Reste à comprendre quel avis suit la halakha. Dans la mesure où la beraïta de Hezekia, que Rava a établie comme suivant Rabbi Meir, est reprise sans autre objection (stam). C'est l'argument même de Tossefot. Mais pour autant, même s'il est clair que Rava pourrait suivre Rabbi Meir sans pour autant se ranger à la shita d'Abayé, il semble bien que la halakha ne suive pas Rabbi Meir, c'est-à-dire qu'on ne tienne pas que kol ha-issurin mistarefin, ce qui, pour Rava tel que le comprend Tossefot, est bien le principe qui est à la base de la validité du critère « faible » de Hezekia dans yavesh be-yavesh. Si la halakha ne suit pas Rabbi Meir, et Rava non plus, comment comprendre la réapparition du critère de Hezekia dans la sugya de Shabbat ? On revient, semble-t-il, à la difficulté initiale de Tossefot.
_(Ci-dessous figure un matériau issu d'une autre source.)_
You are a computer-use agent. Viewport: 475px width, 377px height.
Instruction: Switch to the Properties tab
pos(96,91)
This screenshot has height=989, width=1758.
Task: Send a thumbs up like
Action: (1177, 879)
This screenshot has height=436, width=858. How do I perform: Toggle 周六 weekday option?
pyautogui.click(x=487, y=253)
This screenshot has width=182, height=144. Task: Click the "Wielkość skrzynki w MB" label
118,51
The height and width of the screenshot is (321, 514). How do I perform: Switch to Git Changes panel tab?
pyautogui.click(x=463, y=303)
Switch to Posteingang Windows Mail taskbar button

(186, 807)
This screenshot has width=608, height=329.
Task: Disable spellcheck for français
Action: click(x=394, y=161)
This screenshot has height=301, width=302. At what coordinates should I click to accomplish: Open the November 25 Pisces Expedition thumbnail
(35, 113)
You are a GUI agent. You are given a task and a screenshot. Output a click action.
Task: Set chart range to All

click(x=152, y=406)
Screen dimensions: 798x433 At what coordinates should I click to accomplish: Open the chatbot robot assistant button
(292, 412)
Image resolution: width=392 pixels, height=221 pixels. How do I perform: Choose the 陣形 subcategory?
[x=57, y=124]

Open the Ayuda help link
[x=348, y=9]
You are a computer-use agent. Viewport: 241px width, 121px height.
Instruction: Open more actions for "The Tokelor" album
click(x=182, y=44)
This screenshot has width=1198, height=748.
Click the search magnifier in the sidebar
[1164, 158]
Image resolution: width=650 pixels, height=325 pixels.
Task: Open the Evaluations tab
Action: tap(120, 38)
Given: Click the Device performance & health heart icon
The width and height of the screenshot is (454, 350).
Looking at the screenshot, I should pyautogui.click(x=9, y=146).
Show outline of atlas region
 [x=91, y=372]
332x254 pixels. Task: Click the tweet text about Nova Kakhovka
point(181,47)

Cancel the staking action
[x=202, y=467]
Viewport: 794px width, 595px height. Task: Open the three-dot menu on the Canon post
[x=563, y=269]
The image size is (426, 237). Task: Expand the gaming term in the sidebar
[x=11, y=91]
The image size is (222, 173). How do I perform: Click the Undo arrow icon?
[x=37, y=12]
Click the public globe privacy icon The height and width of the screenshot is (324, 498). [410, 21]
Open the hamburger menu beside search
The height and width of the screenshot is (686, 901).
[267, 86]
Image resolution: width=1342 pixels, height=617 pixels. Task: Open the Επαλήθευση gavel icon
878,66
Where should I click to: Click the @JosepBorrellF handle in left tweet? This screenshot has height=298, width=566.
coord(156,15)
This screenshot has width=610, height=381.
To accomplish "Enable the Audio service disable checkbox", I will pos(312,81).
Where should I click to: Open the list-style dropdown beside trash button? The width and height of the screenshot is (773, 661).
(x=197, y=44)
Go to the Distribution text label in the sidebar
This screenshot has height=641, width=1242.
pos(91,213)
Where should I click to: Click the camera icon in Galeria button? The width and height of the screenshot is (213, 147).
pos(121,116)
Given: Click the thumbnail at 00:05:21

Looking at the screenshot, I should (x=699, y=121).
Il me semble que l'on peut résoudre cette difficulté de la manière suivante : dans le contexte de cette sugya de shabbat, le shiur minimal des objets pour rendre hayav de hotsaa n'est pas lié aux propriétés physiques de l'objet, mais à sa fonction. Or la fonction des épices est précisément de produire un effet gustatif : on peut dès lors comprendre que le critère de Hezekia soit opérant dans ce contexte précis, même si la beraïta dans laquelle il est exprimé, celle qui énonce le principe général de tsiruf des tavlin assurin dans yavesh be-yavesh sur le seul critère du taam, n'est pas retenu par la halakha parce qu'il n'est vrai que dans le contexte de la shita de Rabbi Meir pour lequel kol ha-issurin mistarefin.
Il n'en demeure pas moins que pour Rava le taam n'est pas un critère permettant d'établir un min be-mino. Il demandera, toujours suivant Tossefot, que le min be-mino soit établi soit par une coïncidence de issurim (le shem de la mishna), soit par un min « naturel », soit par ce que lui-même appelle shem, qui est très différent du shem de la mishna et qui est en fait plus proche de la définition du min naturel. Actuellement il n'est pas encore possible de définir précisément le shem selon Rava ; mais, avec l'aide de D., l'analyse d'autres textes va nous y aider.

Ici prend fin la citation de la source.